Rilonacept shows therapeutic potential for recurrent pericarditis
In patients with recurrent pericarditis (RP), the interleukin (IL)-1α and IL-1β cytokine trap rilonacept significantly reduced the risk of recurrence, with rapid resolution of episodes, the RHAPSODY* trial has shown.
“Rilonacept monotherapy reduced RP event risk by 96 percent vs placebo … [and] provided rapid and sustained reductions in pain and CRP** as soon as after the first dose,” noted Dr Allan Klein from the Cleveland Clinic Foundation, Ohio, US. “The management of RP with targeted monotherapy such as rilonacept could offer an alternative therapeutic option for patients.”

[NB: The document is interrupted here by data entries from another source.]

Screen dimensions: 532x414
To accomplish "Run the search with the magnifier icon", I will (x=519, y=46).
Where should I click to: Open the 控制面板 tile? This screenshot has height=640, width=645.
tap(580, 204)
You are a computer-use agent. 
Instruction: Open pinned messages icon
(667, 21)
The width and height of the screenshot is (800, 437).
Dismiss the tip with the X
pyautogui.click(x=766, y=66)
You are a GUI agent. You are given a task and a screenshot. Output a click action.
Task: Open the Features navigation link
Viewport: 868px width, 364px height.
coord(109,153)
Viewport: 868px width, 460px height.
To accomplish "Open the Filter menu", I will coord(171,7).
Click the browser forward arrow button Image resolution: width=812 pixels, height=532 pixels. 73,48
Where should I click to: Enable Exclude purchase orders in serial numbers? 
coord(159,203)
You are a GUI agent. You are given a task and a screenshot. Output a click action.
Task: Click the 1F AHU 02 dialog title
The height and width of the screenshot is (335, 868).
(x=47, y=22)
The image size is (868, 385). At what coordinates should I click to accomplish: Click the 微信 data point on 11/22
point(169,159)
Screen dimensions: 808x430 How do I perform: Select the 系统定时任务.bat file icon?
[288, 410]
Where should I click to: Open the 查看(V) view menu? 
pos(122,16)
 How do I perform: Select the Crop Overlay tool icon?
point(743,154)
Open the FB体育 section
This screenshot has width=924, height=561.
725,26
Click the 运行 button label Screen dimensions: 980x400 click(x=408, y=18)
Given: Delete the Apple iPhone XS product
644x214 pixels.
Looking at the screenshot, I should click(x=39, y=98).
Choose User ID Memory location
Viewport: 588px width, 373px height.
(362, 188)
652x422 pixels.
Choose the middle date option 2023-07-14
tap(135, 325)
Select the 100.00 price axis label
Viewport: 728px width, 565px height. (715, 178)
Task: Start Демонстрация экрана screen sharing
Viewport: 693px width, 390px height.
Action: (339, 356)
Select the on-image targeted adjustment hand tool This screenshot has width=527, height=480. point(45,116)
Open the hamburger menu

RP is characterized by chronic pericardial inflammation that substantially impairs physical function. [Heart 2004;90:1364-1368; Mayo Clin Proc 2010;85:572-593] While there are therapeutic options for RP, these are limited, and none are FDA-approved. Up to 30 percent of initial episodes will recur despite colchicine treatment, and long-term glucocorticoid use entails serious adverse event (AE) risks and nonspecific immunosuppression. [Eur Heart J 2015;36:2921-2964; Ann Intern Med 2011;155: 409-414]
“IL-1 has been implicated in the pathophysiology of RP and is a viable target for intervention in patients [with] systemic inflammation (eg, elevated CRP levels),” said the researchers. In a phase II trial, rilonacept demonstrated early evidence of pericarditis resolution. [Circulation 2019;140(Suppl 1):abstract 12851]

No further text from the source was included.